Perhaps I try to recreate these picture perfect family moments that I treasure from my childhood with the friends who are like family to me now and possibly that’s why I enjoy these kinds of gatherings so much.
We’ll start off with the potjie- you can read part two of this article to find out more about our traditional South African braai.
There’s something so serene about spending a Saturday afternoon with friends and their kids, helping prep food, enjoying great conversation and watching the cast iron pot cook over the fire, resembling a witch’s brew we have all pictured from the fairy tales we read and watched when we were kids.
I think the anticipation involved in making a potjie makes it so much more satisfying in the end- you smell every ingredient as it goes into the pot and change the smell of the steam coming out from the pot oh so subtly.
My friend’s husband was our chef and did an amazing job with a lamb pot!
First he sauteed the onions in some spice, then added some potatoes and later the lamb meat to the pot. He added brown onion soup mix and some frozen mix veg and fresh mushroom. The pot was only about half full with liquid and was left to steam, with an occasional stir.
The wife of the chef made some rice upon which the lamb pot was to be served and the whole meal came together, but more than that, it brought 3 generations together.

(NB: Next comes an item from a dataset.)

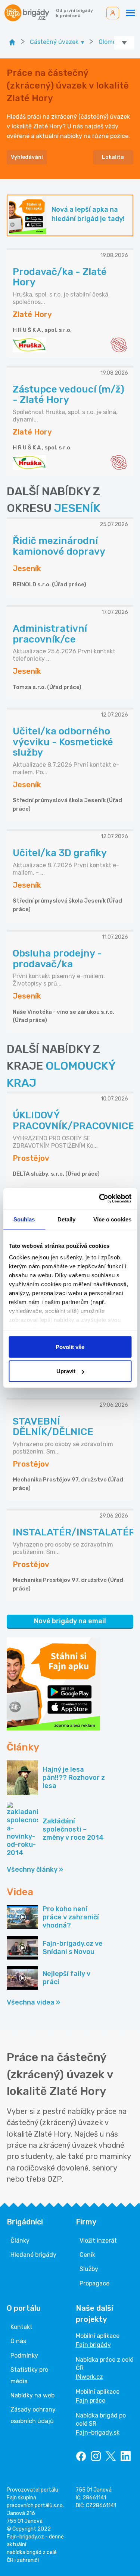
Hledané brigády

We played and colored with the kids outside while patiently waiting for the meal to be cooked, which created a perfect light hearted atmosphere.

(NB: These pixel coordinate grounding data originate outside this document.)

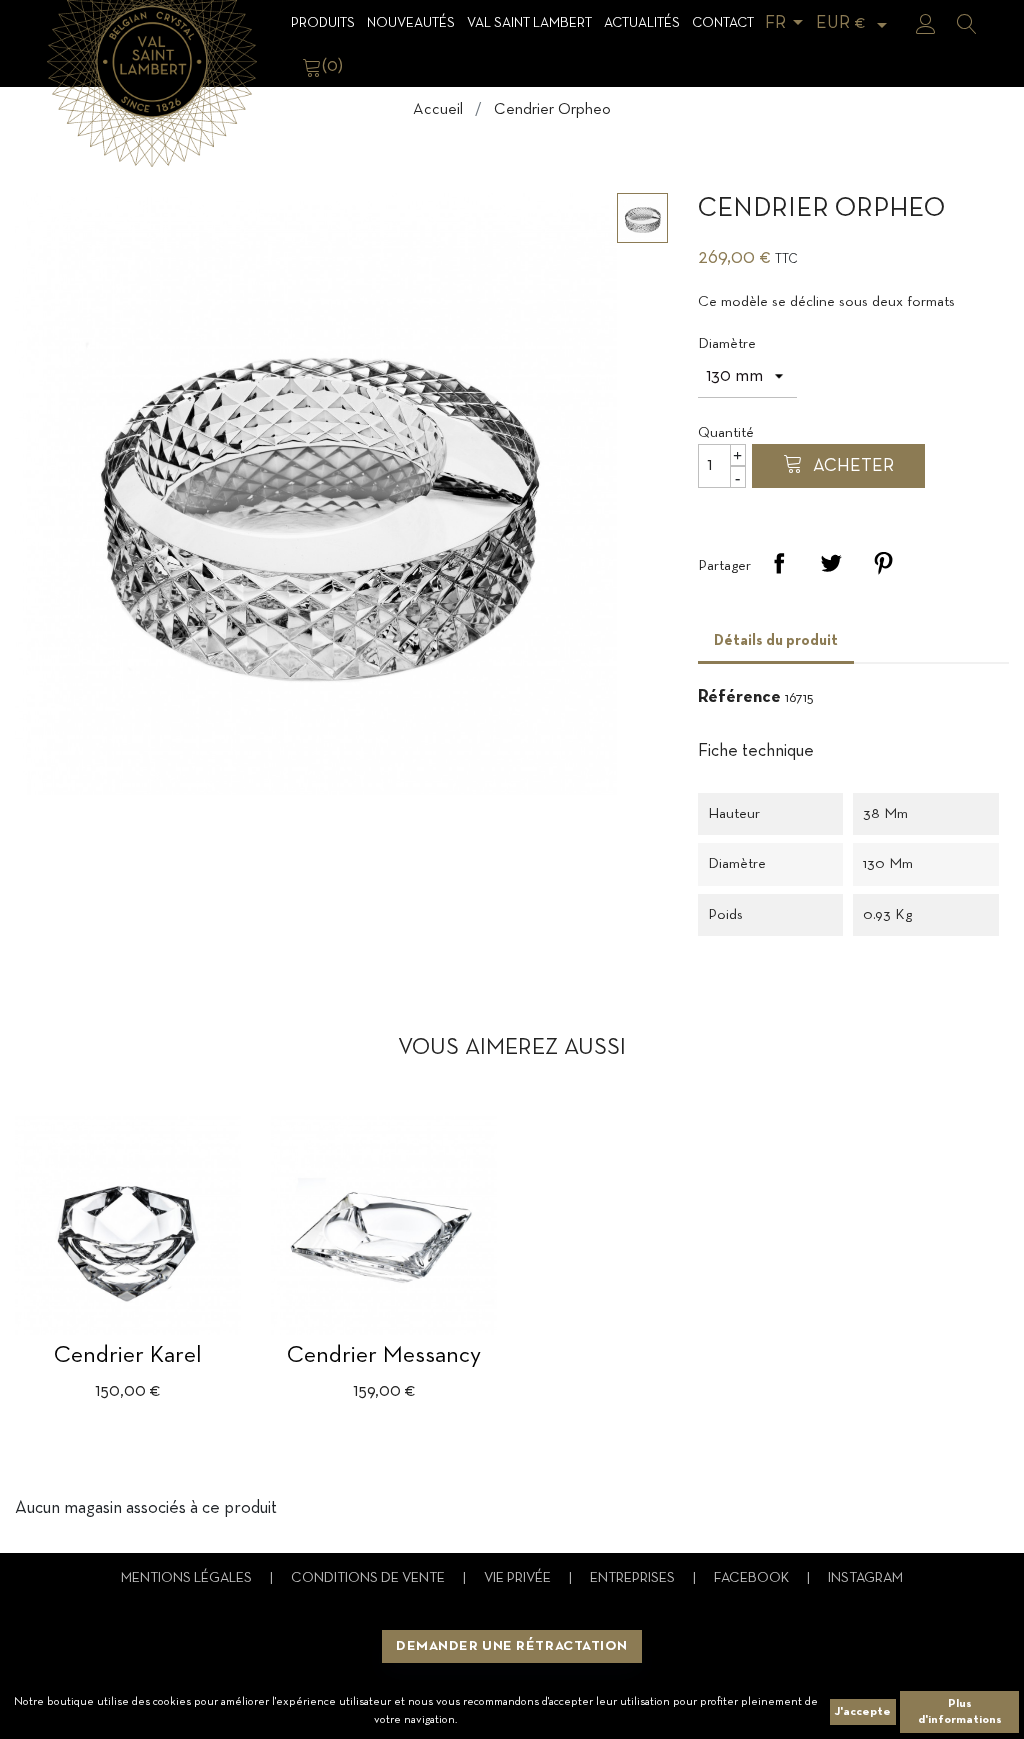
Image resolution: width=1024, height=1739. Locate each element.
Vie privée (519, 1578)
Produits (323, 23)
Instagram (865, 1578)
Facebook (753, 1578)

While still at the potjie, I received a text from a friend inviting me to her surprise birthday braai that same evening.
I initially wanted to decline but as both our busy schedules wouldn’t allow for us to celebrate her birthday together any other time soon, my first hosts very graciously excused me.
It really was a great start to a way too much food filled day, and it was only going to get better!
Jo’s take away:
1. Bring crisps to a potjie, it takes a while!
2. If you’re planning on drinking take something light otherwise you won’t make it till food.
3. Maybe add some dumplings and condensed milk, one of my favorite things with potjie!